[[ Data for this task open ]]

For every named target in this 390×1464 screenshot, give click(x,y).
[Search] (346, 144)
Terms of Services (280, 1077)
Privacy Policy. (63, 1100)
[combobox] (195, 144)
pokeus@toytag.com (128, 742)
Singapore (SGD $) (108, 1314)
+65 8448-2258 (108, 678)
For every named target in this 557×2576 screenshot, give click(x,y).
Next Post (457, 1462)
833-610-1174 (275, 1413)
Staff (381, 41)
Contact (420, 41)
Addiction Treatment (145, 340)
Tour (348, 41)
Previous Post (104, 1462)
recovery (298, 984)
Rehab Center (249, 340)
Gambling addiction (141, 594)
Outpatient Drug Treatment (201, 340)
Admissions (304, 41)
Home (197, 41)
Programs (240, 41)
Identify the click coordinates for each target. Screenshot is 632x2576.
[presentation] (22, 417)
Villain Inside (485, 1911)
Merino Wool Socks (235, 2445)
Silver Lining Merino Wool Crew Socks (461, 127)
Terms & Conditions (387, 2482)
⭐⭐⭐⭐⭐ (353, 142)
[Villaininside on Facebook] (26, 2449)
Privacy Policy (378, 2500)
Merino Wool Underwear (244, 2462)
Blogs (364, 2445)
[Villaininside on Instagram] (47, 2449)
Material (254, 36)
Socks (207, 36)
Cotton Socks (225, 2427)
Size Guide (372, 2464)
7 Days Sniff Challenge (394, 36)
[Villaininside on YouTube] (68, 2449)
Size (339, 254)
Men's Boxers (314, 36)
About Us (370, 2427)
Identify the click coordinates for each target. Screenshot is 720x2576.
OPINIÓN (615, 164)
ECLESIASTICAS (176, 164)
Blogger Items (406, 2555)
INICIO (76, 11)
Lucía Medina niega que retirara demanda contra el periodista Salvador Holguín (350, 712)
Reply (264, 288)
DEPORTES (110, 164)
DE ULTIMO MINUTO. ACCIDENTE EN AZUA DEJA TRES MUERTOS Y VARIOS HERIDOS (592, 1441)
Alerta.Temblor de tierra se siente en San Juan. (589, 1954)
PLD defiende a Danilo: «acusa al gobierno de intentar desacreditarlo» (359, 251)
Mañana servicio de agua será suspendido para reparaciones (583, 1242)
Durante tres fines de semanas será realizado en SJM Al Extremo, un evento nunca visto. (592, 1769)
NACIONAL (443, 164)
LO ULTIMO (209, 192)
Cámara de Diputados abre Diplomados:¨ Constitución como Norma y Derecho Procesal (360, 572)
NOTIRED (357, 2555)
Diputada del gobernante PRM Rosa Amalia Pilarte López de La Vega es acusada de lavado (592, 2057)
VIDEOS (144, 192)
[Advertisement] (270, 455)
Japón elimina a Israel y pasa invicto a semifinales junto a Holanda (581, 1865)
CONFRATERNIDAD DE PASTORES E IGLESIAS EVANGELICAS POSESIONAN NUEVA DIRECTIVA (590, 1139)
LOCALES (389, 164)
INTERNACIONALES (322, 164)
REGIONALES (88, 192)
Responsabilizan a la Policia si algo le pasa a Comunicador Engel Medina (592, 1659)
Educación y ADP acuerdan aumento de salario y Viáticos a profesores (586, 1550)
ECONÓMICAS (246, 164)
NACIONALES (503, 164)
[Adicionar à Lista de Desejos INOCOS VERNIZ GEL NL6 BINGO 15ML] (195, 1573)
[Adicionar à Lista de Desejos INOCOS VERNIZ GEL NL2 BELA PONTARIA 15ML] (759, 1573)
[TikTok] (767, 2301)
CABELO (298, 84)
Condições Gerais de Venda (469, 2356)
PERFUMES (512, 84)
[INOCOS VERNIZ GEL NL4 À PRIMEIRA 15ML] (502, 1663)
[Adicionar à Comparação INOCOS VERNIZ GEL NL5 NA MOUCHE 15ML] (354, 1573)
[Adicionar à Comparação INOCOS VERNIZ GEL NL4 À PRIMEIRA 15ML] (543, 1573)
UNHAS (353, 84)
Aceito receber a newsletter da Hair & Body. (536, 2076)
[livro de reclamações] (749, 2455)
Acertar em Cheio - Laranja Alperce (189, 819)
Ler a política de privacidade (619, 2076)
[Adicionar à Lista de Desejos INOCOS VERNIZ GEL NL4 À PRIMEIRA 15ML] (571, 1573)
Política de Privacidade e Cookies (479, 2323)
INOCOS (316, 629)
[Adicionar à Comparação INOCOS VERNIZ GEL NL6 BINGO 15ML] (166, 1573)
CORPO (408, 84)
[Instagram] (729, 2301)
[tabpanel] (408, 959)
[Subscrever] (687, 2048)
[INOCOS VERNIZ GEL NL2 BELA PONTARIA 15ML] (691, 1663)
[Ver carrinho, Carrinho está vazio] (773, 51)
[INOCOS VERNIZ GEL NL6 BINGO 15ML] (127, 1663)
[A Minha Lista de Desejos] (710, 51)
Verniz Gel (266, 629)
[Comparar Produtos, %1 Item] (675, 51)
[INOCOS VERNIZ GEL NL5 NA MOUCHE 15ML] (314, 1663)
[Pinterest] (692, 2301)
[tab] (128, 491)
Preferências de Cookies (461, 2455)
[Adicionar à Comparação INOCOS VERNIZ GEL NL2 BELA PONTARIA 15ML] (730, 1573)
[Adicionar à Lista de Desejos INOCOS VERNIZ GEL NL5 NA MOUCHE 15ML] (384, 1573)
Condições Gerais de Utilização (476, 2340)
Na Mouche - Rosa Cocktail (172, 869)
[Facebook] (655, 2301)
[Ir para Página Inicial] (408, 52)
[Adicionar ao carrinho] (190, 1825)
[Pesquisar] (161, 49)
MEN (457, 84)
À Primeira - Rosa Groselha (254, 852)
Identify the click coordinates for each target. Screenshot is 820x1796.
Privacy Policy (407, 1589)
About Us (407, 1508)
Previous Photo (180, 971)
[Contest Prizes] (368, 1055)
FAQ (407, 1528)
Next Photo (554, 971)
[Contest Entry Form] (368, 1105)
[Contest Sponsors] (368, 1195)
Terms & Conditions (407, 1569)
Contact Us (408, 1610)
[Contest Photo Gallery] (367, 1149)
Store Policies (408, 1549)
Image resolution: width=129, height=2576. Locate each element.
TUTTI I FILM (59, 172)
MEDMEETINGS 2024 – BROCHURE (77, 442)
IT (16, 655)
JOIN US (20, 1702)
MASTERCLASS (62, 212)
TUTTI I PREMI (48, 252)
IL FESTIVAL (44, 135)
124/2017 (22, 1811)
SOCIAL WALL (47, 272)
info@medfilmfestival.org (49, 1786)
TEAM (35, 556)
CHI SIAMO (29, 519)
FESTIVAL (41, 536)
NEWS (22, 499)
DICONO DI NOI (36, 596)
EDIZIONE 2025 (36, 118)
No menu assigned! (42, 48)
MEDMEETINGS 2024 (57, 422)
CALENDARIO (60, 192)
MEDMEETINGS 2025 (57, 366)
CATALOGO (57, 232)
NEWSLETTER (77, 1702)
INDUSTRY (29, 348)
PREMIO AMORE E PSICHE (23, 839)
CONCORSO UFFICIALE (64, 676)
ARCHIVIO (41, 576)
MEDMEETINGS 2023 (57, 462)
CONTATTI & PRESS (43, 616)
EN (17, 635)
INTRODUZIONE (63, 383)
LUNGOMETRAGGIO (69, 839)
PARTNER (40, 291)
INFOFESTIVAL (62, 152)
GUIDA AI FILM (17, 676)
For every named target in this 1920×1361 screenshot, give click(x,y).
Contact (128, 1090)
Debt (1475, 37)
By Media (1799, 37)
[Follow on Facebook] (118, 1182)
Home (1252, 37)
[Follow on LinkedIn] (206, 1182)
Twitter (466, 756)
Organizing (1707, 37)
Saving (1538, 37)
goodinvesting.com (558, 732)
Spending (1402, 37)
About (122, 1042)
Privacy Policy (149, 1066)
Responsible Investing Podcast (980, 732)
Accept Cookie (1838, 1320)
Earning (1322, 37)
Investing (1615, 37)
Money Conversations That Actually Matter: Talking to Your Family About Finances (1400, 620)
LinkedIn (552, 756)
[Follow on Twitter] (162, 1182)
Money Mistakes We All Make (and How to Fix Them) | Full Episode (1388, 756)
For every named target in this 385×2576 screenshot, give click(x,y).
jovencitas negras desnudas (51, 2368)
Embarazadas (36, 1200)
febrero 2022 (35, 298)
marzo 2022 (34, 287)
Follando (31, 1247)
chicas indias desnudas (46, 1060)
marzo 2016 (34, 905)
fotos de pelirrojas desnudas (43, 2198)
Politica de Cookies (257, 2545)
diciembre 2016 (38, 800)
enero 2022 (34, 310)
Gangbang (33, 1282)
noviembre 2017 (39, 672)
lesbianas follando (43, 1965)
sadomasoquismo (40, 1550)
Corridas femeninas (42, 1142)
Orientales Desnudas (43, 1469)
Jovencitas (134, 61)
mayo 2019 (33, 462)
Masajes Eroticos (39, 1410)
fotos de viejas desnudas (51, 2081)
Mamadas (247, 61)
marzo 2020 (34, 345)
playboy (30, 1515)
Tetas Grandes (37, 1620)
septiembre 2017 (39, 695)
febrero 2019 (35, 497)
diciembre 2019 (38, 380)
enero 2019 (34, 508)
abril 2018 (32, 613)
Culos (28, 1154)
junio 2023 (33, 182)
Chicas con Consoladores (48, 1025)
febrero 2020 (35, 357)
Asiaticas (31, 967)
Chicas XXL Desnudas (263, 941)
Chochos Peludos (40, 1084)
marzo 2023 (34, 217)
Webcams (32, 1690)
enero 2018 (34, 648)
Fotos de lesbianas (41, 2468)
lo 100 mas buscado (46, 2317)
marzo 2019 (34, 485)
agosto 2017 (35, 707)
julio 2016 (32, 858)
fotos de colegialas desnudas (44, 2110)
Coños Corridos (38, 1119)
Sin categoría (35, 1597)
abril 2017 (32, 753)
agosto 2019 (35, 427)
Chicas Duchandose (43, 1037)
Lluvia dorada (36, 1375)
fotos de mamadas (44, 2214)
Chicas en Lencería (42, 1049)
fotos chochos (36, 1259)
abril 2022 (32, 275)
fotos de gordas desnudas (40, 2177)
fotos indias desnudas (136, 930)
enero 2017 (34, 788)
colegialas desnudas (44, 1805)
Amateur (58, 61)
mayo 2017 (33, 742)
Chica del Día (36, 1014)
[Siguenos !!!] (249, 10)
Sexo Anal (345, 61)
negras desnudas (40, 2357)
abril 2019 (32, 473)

[[ Data for this task closed ]]

• Description of the task: Reproduce the lines of the records exactly, from the first one through the line that contains "Rehab Center (249, 340)".

• Output of the task:
For every named target in this 390×1464 screenshot, give click(x,y).
[Search] (346, 144)
Terms of Services (280, 1077)
Privacy Policy. (63, 1100)
[combobox] (195, 144)
pokeus@toytag.com (128, 742)
Singapore (SGD $) (108, 1314)
+65 8448-2258 (108, 678)
For every named target in this 557×2576 screenshot, give click(x,y).
Next Post (457, 1462)
833-610-1174 (275, 1413)
Staff (381, 41)
Contact (420, 41)
Addiction Treatment (145, 340)
Tour (348, 41)
Previous Post (104, 1462)
recovery (298, 984)
Rehab Center (249, 340)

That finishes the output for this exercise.